Anita has been working in the cultural industry since the early 1990s and is very familiar with cultural life in the region. She has been in charge of the Træna Festival, worked with SALT Art & Music and is now working actively in the field of culture in addition to her position at the Hamsun Centre.

2020-03-0209:10 Isabell Grønnslett

1. What is your best insider culture tips?

The Blue Frost Festival (Blåfrostfestivalen) takes pace in February at Slipen Scene in Rognan. A festival of popular music featuring both national and international artists.

If you love art and chaos, I recommend Dama Di in Bodø – a vintage pub with a wonderful back yard and a wine bar ”The Apartment” (Leiligheta). Dama Di also has its own stage for local and national artists. A different meeting place with lots of positive energy.

If you’re interested in literature, the Stormen Library has lots to offer. Not just books, but seminars, debates, concerts and festivals, including Det Vilde Ord, a literature festival that takes place in October.

The Knut Hamsun Festival, known locally as Hamsundagene, is Salten’s (and one of Norway’s) oldest festival of culture and literature, naturally enough with emphasis on Knut Hamsun’s life and works.

It takes place in Hamarøy, in August every other year. In Hamarøy, you will also find the Hamsun Centre, a centre dedicated to the life and work of Knut Hamsun and featuring a literature exhibition and Café Sult. Once there, you can also pay a visit to Hamsun’s childhood home.

2. What is your favourite thing
about Salten?

My favourite place is Korsnes, with its beautiful beaches and rocks along the shores of the unsurpassed Vestfjorden. It’s a rather secluded spot, but is easily accessible when driving north along the E6, you turn off just before you get to the ferry at Bognes.

There are some very interesting and unique rock carvings at Korsnes, as of yet a rather under-communicated historical gem. There are also great conditions for bathing for those who dare to try the chilly waters of the Vestfjorden.

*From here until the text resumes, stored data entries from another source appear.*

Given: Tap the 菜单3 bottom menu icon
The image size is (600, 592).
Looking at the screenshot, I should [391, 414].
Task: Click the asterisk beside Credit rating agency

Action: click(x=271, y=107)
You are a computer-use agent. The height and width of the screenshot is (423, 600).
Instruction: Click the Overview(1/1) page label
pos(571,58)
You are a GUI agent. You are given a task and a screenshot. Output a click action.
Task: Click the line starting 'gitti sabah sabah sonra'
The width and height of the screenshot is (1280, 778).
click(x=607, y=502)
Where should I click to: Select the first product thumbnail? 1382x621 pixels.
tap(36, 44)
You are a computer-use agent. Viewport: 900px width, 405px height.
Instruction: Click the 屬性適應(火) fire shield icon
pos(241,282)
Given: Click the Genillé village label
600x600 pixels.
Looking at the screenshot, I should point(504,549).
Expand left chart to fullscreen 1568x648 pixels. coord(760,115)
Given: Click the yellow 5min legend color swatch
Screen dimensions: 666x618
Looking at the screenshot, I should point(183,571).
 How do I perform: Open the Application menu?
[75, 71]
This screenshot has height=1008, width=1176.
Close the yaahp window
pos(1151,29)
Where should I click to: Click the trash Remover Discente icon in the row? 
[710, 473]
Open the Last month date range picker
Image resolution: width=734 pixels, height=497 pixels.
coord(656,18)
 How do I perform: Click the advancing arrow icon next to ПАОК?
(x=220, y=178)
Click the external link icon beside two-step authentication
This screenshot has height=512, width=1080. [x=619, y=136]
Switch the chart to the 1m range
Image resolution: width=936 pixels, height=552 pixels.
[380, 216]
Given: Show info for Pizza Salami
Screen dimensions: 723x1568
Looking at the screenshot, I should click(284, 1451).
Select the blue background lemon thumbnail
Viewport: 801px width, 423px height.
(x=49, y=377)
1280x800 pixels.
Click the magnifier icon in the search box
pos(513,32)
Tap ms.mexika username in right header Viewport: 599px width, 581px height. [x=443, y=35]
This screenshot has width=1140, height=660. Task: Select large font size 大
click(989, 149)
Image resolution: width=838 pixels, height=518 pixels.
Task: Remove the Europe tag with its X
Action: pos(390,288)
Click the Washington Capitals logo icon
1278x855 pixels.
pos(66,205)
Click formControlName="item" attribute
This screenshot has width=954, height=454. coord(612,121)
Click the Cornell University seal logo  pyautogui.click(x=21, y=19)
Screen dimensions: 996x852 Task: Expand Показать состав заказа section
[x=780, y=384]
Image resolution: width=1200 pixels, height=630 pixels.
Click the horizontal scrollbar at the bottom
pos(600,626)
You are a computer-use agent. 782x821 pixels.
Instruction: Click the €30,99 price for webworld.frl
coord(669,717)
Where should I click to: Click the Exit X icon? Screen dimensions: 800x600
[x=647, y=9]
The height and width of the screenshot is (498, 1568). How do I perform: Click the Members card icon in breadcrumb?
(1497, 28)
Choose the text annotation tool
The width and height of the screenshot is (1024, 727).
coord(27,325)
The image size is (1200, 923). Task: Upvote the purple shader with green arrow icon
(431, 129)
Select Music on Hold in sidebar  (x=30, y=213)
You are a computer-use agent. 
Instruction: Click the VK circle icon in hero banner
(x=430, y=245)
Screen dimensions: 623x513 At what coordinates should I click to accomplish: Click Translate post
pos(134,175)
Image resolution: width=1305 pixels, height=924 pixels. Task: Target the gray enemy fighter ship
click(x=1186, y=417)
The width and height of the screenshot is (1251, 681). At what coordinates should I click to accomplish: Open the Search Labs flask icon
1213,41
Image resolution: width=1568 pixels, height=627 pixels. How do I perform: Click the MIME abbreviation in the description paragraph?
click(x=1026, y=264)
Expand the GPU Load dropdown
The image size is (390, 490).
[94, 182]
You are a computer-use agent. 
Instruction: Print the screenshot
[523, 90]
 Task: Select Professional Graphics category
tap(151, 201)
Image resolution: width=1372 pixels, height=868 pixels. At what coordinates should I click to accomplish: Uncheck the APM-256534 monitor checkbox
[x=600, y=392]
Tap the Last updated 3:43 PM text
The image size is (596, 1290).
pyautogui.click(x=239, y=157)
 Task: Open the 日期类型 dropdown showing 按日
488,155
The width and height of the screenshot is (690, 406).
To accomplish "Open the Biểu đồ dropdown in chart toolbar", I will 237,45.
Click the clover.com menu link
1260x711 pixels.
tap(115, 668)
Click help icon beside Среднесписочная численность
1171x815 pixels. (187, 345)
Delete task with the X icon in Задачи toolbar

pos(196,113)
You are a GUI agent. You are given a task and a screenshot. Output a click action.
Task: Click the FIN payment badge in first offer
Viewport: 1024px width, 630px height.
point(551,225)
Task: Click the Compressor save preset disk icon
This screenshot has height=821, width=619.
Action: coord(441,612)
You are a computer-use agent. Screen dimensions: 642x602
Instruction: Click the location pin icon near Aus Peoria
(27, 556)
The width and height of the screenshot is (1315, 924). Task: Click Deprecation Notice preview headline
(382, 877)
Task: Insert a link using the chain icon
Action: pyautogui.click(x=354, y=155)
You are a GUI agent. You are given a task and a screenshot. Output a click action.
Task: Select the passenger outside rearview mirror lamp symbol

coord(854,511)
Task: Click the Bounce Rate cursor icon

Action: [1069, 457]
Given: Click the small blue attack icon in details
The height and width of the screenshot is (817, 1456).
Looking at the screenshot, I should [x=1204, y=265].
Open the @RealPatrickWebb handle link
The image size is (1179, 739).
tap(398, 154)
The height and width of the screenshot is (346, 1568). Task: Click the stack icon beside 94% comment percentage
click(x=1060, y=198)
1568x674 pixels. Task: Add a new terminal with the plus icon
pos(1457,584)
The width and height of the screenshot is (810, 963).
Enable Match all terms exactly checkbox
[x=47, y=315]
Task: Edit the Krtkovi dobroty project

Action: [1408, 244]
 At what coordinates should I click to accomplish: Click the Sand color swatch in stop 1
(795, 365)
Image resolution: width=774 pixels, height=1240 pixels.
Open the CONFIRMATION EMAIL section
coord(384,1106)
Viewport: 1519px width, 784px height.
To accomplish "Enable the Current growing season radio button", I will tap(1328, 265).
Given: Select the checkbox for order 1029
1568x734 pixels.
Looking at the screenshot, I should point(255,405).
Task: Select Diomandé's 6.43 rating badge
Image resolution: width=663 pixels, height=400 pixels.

3. Why should people visit Salten?

Salten has it all: magnificent scenery, deep forests, long trails, tall mountains, vibrant city life, the sea, fjords, glaciers, cloudberries and nice people. The northern lights and the midnight sun.

And local inhabitants who will meet you with sincerity and positive energy. Salten is blessed with innovation and a bright future. There’s gourmet food, too, for those who like that, but there’s also plenty of scope for barbecuing sausages over an open fire in the woods.